Available data ::
>> Begin

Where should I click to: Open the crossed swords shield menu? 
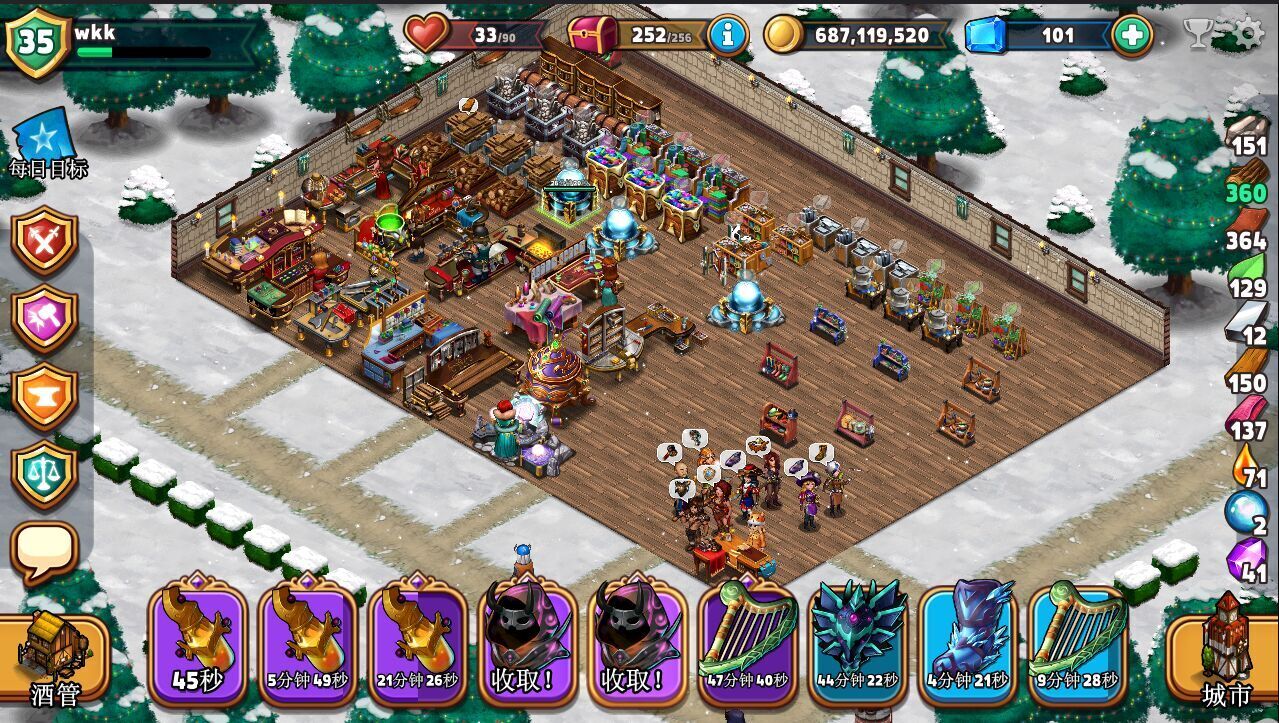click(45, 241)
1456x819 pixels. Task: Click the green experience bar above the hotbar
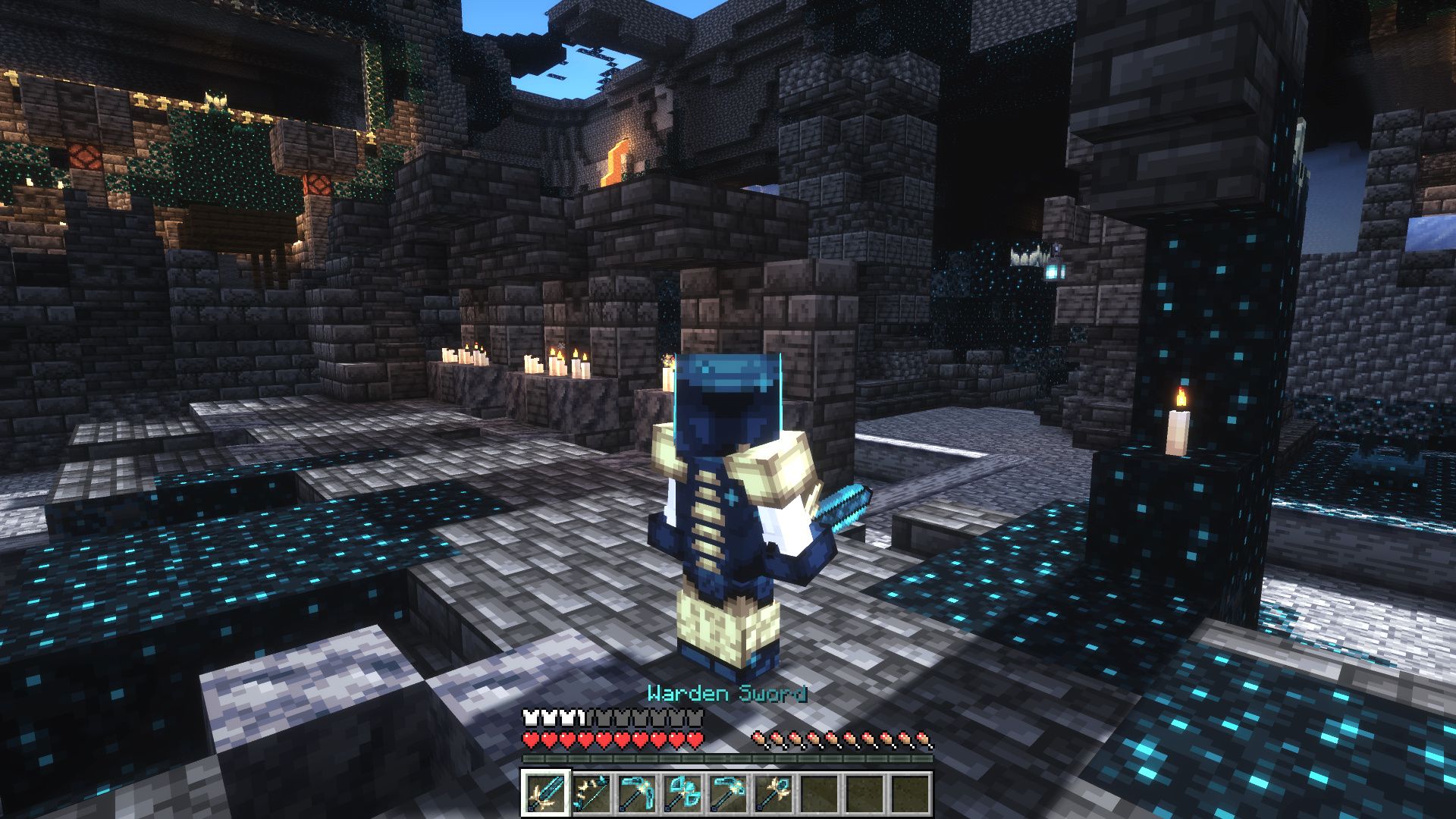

>> End
>> Begin

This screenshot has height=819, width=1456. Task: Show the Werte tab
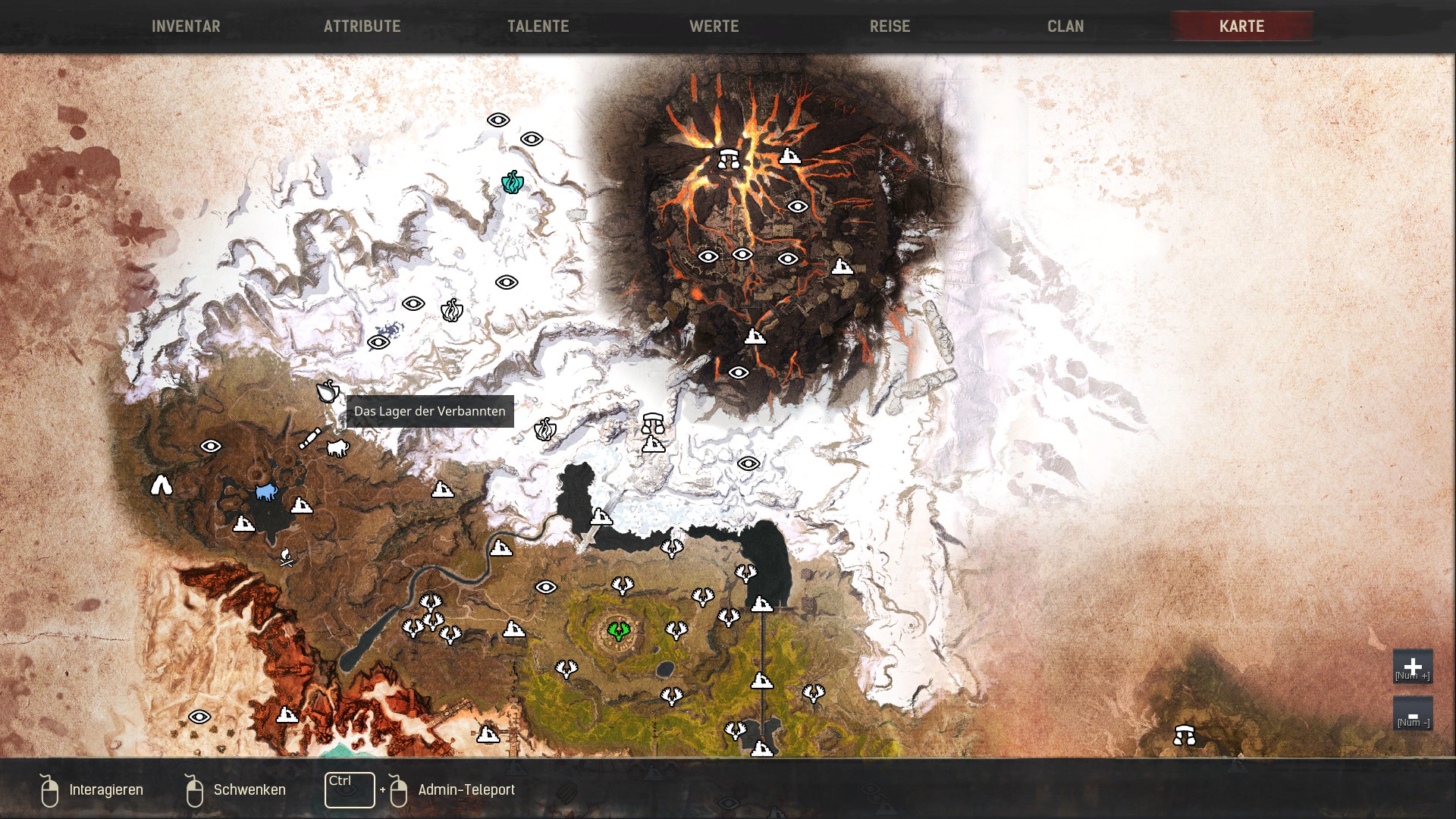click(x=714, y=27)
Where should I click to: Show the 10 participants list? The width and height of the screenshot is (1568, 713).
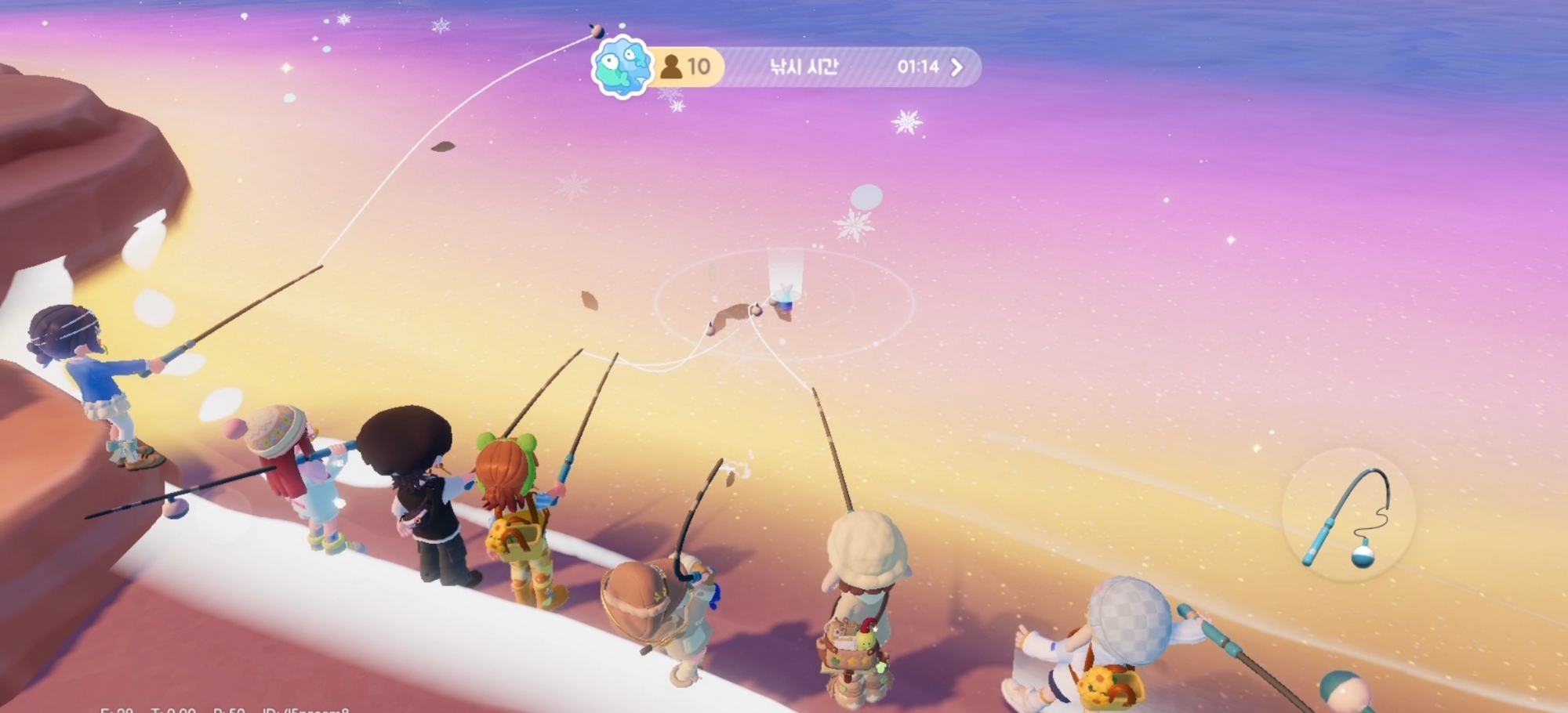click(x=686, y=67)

>> End

Exercise goal :: Print the data verbatim from the line containing "This screenshot has" through the line containing "click(x=686, y=67)", with both of those lines included, and omit the pictures from your answer.

Solution to this exercise ::
This screenshot has height=819, width=1456. Task: Show the Werte tab
click(x=714, y=27)
Where should I click to: Show the 10 participants list? The width and height of the screenshot is (1568, 713).
click(x=686, y=67)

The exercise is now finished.